TRANSCRIPT of the captions for the video: Harpsichord tuning: building a scale by ear - Bradley Lehman(Some of them might be difficult to read as superimposed on the bright background...and there's a LOT of text going by in three minutes, because the tuning process is so quick!)
Tetrasecting a major 3rd: fitting four evenly-tempered 5ths/4ths into a given size of major 3rd
In this demonstration we are starting from an "A" tuning fork. The technique works in the same manner, regardless of that A's frequency (440, 415, 410, or whatever). There are no calculations involved here.
We will set up some size of major 3rd as our boundary, on the notes F-A. Then, we will fit all the 5ths of the sequence F-C-G-D-A evenly into that boundary, with consistent tempering.
We will work in the region of tenor A, where it is easy to hear the quality of 5ths and 4ths. Here is our A, to start. All octaves are always pure.
Now, we choose some arbitrary but tasteful size of major 3rd, setting F below A. Today I choose to use a pure major 3rd, to do "1/4 comma" tempering. (Standard tuning literature explains the "comma"....)
If we would choose some slightly wide interval for F-A, we could do some other size of meantone (or "regular") tempering such as 1/5, 1/6, 1/7 comma, etc. It's a continuum. Analog, not digital.
Now, the fun little trick and the main point of this demonstration. We want to put G exactly halfway (a "mean" or average tone) within the major 3rd F-A, without having to guess.
We build a TEMPORARY reference C as pure 4th below our F, and a temporary reference D as pure 5th below our A. No tempering yet. There's the C, and here comes the D.
We have some bunch of error to burn off among the 5ths, and we haven't used any of it yet. So, let's put the "mean" G halfway, i.e. with 1/2 the error on each side of it, geometrically.
We play around with our G until the QUALITY of the C-G 5th is similar to that of the D-G 4th. And the checkpoint for that is: the D-G 4th will beat as triplets against the speed of the C-G 5th's duplets.
3 against 2, a normal musical listening skill deployed here.
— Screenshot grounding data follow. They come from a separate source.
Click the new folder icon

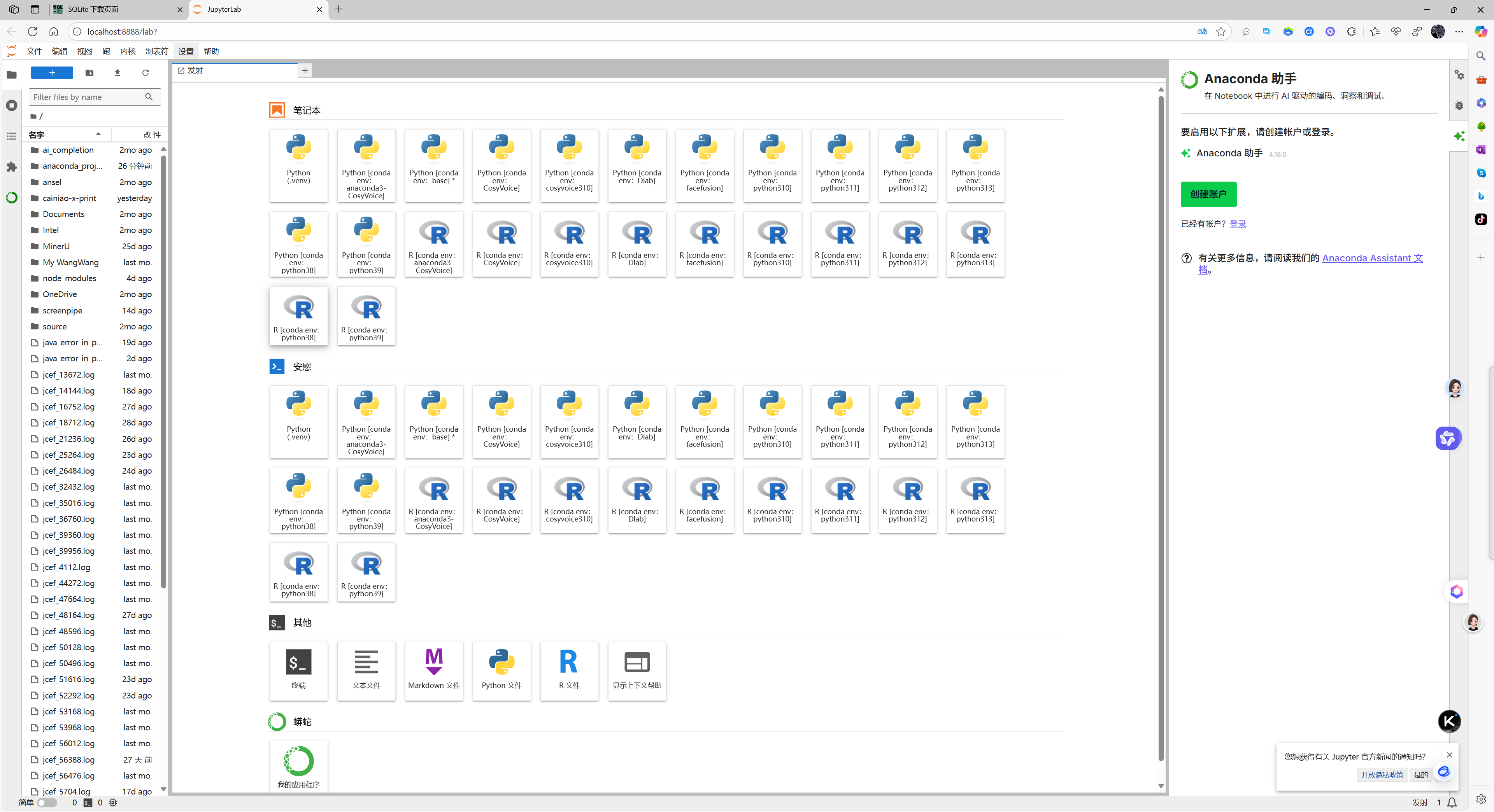point(89,72)
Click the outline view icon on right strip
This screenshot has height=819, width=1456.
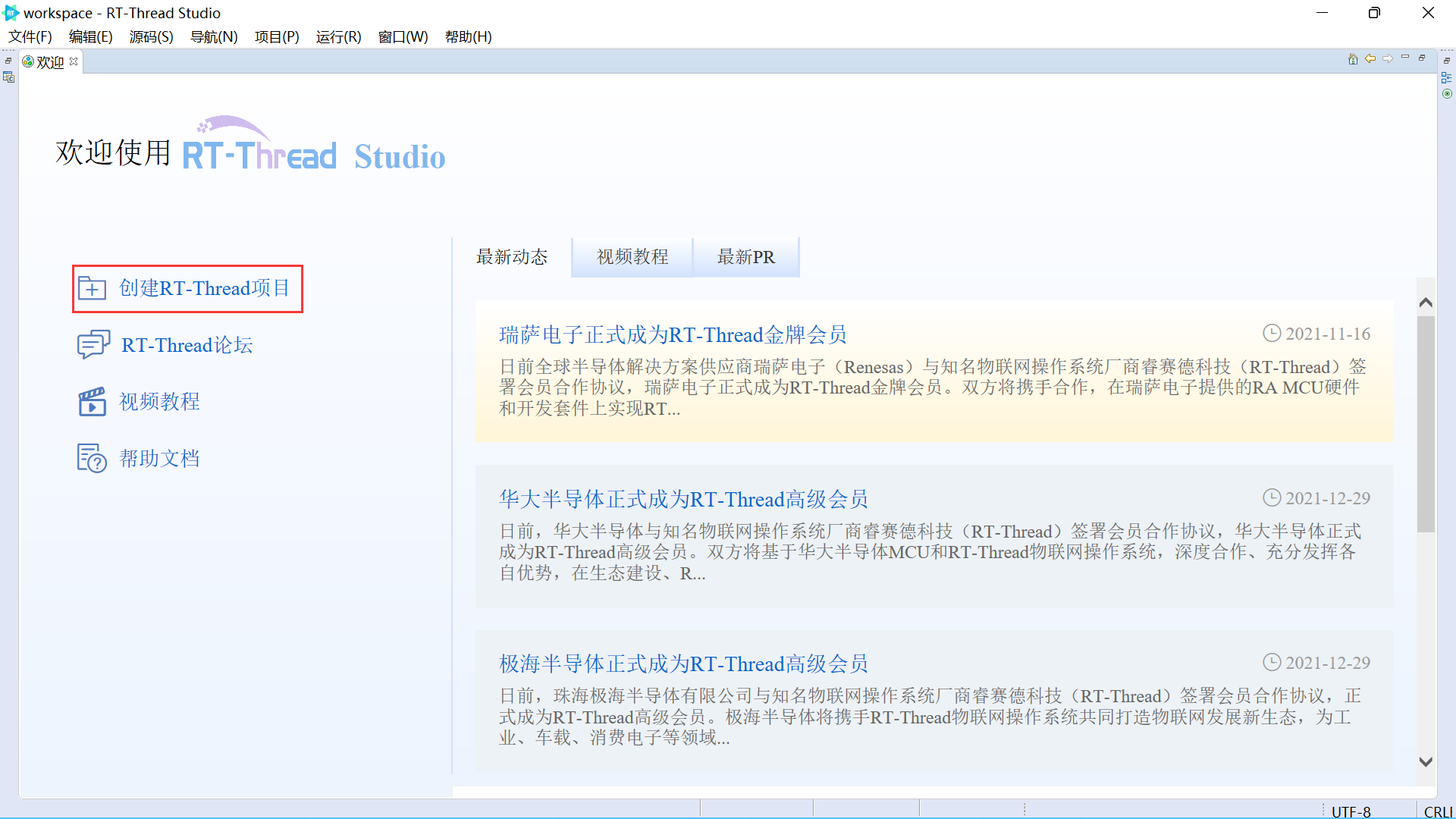[1446, 77]
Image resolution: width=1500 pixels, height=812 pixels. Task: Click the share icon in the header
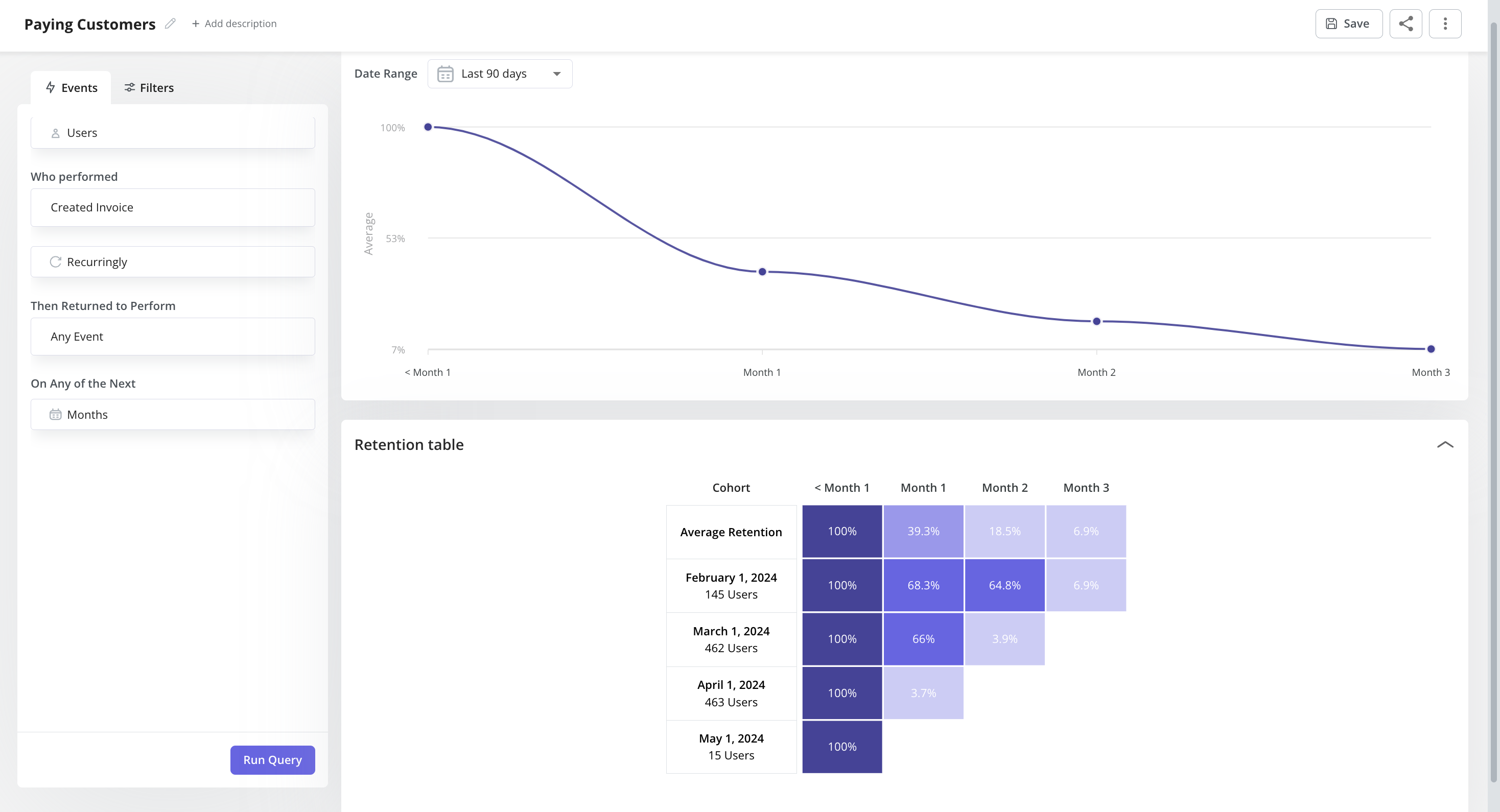pyautogui.click(x=1406, y=23)
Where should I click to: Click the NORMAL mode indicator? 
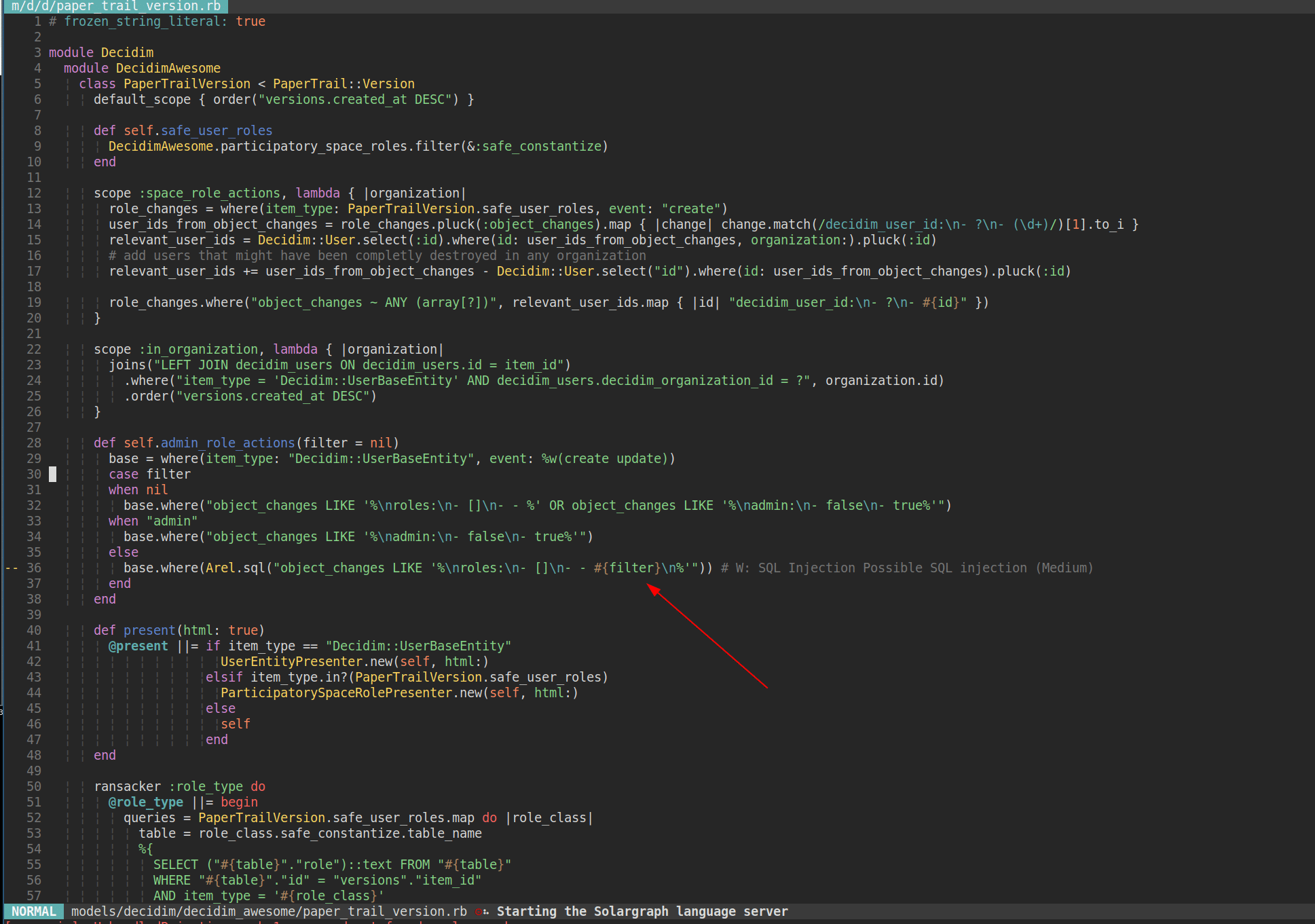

Triplets in the D-G 4th against duplets in the C-G 5th. When we find that spot, we know our G is exactly mean (average) within F-A.
OK, now we have our G with 1/2 of the tempering error on each side of it. Split that 1/2 into two 1/4s, each, and we're done! It's like folding a piece of paper twice to get four equal pieces.
From our G and A, put middle D with the same quality of error from both of them. And working similarly from our F and G, put middle C with the same quality of error from both of those.
The same 3-to-2 technique holds true here. The A-D 4th beats as triplets against the duplets of the 5th from G-D. And similarly, the G-C 4th gives triplets against the duplets of the F-C 5th.
F-C, C-G, G-D, D-A all the same size as one another: tempered 5ths each having 1/4 the total amount of error we're burning off. (One whole comma, here, since we started with a pure major 3rd.)
Let's not forget to correct our earlier temporary C and D, in that lower octave. Bring them in as pure octaves from the C and D we just built.
And that's the whole thing. Whatever size of major 3rd we started with at F-A, we have now tetrasected it: we have split it into four equal parts, giving geometrically equal error to each 5th in F-C-G-D-A.
Elapsed time to set up those five core notes, by ear: less than two minutes.
To do all the remaining notes of a meantone (regular) temperament, or a modified-meantone temperament, we now have the reference of quality for all the core 5ths, as to their slight sourness/impurity.